O porta-voz do Governo anunciou que 73 por cento das 164 medidas já tinham sido concretizadas, embora os cidadãos não lhe sintam os efeitos nos diversos sectores da administração, nomeadamente na saúde, na proximidade dos serviços, na celeridade das decisões, nas garantias de segurança e muito menos no que respeita à mobilização de investimentos, ao tratamento equitativo nas redes de transportes e nas comunicações móveis, condições básicas para que possam esperar-se vontades de fixação nestes territórios.
Isto para não falar da deslocalização de serviços do Estado, defendida pelo Movimento pelo Interior, mas objecto de sérias dúvidas por parte do ministro Pedro Siza Vieira, que se mostrou preocupado com a estabilidade das pessoas que poderiam ser deslocadas da capital, preocupação que nunca surgiu relativamente aos que, querendo manter-se no interior, foram forçados a abdicar da estabilidade para ter acesso a um posto de trabalho.
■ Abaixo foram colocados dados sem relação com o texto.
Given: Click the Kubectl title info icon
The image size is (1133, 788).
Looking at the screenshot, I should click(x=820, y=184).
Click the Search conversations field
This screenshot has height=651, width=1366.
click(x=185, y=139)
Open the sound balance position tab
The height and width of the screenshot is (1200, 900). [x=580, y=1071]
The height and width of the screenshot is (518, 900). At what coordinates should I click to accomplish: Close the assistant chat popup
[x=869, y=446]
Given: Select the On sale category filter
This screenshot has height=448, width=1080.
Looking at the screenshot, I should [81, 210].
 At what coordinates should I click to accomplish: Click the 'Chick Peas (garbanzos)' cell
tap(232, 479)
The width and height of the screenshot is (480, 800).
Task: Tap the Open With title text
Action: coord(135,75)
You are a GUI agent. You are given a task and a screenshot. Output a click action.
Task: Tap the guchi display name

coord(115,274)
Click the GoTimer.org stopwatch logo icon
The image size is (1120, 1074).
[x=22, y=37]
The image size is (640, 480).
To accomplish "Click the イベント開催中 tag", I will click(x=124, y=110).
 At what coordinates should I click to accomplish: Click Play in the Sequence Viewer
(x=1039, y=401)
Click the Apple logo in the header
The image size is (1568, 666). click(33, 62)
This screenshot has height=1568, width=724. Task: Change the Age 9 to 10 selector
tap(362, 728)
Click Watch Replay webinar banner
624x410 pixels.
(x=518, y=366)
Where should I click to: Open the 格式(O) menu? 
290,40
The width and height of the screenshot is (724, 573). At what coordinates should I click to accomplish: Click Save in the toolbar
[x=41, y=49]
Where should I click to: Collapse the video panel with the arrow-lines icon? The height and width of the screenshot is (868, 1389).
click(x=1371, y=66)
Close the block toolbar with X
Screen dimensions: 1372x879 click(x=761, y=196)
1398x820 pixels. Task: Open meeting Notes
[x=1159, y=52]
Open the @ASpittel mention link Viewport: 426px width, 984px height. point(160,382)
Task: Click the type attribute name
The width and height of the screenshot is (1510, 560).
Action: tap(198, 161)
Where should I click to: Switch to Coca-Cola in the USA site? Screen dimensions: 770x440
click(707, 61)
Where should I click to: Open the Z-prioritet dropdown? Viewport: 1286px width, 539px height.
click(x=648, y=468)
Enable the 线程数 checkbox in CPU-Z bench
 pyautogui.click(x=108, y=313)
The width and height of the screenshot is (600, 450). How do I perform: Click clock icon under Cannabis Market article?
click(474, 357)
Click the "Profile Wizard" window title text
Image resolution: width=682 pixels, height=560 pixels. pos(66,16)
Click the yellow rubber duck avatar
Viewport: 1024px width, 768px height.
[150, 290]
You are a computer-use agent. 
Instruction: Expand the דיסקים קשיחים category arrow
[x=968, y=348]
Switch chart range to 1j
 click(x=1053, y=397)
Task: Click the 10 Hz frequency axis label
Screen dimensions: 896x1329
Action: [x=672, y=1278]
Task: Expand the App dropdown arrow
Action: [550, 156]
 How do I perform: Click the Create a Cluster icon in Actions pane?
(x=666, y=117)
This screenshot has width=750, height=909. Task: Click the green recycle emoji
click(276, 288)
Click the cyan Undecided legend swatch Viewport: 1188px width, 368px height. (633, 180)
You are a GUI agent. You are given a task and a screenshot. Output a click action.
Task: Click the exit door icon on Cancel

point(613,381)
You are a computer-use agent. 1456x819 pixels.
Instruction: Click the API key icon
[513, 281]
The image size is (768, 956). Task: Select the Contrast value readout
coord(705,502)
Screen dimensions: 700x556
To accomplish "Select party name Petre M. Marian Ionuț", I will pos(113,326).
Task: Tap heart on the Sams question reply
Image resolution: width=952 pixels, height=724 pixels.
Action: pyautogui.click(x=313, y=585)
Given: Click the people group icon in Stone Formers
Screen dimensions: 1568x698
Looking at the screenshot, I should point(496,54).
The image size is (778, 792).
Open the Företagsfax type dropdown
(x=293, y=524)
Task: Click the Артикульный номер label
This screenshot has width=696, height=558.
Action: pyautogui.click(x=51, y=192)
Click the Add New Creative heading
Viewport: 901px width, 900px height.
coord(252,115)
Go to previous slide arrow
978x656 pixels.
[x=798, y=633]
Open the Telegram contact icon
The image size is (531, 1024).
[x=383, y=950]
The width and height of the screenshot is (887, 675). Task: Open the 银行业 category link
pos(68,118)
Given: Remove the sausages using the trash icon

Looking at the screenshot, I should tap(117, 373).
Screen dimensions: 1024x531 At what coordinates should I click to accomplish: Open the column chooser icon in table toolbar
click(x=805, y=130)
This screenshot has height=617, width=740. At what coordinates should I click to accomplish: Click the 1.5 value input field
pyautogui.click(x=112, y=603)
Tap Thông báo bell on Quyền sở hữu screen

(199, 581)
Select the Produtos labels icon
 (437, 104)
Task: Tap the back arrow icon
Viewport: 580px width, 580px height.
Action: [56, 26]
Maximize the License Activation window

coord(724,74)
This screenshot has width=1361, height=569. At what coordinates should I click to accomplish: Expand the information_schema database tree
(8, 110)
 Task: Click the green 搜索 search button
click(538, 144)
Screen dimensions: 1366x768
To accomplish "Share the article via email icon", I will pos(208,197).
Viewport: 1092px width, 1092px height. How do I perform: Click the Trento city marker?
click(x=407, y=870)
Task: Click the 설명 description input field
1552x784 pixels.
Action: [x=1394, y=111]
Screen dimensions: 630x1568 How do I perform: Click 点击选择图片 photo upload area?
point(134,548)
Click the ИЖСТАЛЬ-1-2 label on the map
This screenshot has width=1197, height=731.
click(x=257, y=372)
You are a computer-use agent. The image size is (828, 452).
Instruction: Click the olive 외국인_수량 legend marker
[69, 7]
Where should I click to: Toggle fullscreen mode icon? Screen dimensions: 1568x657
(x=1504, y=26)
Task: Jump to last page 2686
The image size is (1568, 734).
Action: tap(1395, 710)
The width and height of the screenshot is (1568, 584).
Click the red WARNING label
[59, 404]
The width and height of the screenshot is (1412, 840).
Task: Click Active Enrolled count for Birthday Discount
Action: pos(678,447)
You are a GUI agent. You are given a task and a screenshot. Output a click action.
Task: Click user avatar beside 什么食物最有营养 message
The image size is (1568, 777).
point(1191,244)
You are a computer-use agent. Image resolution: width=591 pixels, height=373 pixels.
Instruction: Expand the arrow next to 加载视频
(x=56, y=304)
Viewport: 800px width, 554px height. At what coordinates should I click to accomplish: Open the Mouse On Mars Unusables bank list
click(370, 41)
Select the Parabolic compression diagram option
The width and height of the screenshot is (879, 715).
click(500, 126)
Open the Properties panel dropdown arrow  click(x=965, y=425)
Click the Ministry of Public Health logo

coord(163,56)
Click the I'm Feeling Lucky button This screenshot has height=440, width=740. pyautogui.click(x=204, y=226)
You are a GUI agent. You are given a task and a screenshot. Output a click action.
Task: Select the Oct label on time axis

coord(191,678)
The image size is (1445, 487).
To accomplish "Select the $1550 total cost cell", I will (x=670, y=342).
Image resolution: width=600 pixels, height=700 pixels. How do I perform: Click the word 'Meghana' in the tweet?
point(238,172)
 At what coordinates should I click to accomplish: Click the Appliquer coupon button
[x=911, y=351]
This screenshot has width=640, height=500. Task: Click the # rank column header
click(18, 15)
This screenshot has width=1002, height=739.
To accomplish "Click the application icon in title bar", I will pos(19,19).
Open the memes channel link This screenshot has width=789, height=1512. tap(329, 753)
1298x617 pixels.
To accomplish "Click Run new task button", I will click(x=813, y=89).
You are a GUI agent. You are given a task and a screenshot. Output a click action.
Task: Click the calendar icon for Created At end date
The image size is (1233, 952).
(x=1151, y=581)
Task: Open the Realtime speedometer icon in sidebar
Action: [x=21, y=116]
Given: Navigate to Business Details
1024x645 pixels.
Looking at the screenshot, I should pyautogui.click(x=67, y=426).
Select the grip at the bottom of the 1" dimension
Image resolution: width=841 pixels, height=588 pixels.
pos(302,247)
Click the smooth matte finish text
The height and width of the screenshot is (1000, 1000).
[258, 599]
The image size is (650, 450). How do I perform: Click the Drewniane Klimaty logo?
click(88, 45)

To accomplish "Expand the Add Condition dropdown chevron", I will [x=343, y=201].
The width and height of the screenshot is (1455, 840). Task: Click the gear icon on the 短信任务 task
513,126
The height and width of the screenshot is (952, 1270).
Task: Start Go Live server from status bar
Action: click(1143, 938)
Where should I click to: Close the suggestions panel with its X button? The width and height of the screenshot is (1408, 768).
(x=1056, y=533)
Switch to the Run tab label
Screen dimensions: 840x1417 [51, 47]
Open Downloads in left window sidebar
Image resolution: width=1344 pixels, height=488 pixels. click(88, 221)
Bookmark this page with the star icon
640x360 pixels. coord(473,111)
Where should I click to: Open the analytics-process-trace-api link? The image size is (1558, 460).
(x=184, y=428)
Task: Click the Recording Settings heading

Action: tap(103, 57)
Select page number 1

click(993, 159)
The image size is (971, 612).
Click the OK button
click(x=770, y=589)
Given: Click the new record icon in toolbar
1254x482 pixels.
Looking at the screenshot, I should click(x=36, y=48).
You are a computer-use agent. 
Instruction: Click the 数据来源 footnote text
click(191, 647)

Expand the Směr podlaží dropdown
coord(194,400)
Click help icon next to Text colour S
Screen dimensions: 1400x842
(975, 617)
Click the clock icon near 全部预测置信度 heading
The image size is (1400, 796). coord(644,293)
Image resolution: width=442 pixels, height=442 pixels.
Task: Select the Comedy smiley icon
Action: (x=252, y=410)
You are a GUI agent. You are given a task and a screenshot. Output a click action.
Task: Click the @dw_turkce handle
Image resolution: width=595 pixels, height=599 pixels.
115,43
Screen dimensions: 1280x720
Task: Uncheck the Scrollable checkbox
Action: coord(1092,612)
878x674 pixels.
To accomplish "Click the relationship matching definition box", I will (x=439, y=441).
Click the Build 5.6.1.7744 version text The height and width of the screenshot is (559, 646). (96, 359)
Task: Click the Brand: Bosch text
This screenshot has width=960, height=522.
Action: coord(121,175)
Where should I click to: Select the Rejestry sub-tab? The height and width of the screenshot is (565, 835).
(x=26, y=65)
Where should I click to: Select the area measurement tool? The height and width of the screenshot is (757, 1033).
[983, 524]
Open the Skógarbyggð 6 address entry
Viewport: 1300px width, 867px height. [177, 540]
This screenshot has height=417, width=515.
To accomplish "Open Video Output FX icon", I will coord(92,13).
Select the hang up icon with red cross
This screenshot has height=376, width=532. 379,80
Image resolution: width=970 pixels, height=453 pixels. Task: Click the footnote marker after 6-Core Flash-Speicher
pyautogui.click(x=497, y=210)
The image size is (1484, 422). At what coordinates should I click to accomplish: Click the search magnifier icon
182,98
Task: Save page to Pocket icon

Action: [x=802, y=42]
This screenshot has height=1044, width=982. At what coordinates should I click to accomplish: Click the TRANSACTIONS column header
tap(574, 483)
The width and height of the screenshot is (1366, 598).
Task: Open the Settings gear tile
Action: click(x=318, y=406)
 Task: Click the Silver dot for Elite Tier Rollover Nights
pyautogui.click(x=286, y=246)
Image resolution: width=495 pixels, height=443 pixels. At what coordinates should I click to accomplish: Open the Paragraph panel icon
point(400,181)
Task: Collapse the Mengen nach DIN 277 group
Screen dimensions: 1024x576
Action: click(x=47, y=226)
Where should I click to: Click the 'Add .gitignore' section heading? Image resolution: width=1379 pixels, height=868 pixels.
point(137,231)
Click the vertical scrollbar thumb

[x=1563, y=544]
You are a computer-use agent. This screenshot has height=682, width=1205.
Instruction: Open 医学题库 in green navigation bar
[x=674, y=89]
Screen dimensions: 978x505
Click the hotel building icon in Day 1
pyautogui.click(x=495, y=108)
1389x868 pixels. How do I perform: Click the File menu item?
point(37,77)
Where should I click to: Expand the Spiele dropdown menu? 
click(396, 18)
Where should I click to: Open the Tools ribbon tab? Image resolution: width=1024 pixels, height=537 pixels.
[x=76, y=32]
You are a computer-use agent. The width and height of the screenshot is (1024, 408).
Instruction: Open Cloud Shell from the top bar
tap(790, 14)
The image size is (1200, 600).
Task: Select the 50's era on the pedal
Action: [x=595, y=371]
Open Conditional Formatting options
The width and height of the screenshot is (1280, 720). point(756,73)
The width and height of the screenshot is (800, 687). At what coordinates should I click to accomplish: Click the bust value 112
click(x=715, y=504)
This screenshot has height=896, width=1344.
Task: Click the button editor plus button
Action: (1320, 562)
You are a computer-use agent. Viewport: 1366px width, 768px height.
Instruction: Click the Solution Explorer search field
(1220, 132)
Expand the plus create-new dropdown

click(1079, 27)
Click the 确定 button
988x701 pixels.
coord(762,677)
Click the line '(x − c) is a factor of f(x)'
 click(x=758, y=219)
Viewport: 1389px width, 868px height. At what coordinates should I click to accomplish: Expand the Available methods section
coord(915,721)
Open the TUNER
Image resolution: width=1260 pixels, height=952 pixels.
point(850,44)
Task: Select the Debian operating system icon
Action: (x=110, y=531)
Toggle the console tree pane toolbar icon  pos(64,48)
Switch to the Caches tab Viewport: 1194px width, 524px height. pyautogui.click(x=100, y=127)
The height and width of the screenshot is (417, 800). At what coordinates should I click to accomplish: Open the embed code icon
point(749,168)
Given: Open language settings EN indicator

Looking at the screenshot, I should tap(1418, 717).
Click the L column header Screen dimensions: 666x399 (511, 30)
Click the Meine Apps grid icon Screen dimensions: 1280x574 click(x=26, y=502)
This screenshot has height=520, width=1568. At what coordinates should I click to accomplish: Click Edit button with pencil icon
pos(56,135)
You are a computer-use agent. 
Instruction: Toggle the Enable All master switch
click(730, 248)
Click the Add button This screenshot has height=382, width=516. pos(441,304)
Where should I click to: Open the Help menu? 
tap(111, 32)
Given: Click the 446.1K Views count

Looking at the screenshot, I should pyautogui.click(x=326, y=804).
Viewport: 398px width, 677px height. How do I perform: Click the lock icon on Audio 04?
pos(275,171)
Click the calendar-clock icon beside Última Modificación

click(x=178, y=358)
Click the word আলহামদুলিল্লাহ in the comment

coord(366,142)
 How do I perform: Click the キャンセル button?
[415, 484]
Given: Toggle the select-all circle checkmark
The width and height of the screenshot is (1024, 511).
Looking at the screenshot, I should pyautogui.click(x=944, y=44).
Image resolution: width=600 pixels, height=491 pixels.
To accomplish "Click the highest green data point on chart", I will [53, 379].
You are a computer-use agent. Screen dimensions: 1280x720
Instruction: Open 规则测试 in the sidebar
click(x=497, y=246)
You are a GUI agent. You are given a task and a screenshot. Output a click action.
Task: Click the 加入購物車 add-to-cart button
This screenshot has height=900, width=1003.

Mas o senhor ministro vislumbrou, agora, outras formas de fazer justiça, avançando com promessas de compensação por serviços inestimáveis prestados ao país na qualidade do ar, na retenção do carbono, na água pura e nas energias renováveis. Nada que não se diga há décadas, mas sem efeitos práticos.
Talvez estejamos a assistir ao espectáculo deprimente da piedosa visita ao moribundo, a quem se dá ânimo com a fantasia do que há-de ser depois do seu passamento, para que parta ainda iludido, mas descansado.
Os cidadãos que enchem o litoral já se perderam das raízes e da memória do interior. Até estranham que se coloquem tais questões. Mesmo as vedetas do “Governo Sombra”, em Bragança, se deixaram dizer que não percebem o problema num país com menos de 200 km de largura. Naturalmente, eles vivem na grande capital e nunca sentiram as dificuldades que têm esmagado as expectativas dos que resistem por cá, apesar da estreiteza geográfica do país, o que também revela a inteligência minúscula de quem tem mandado em Lisboa.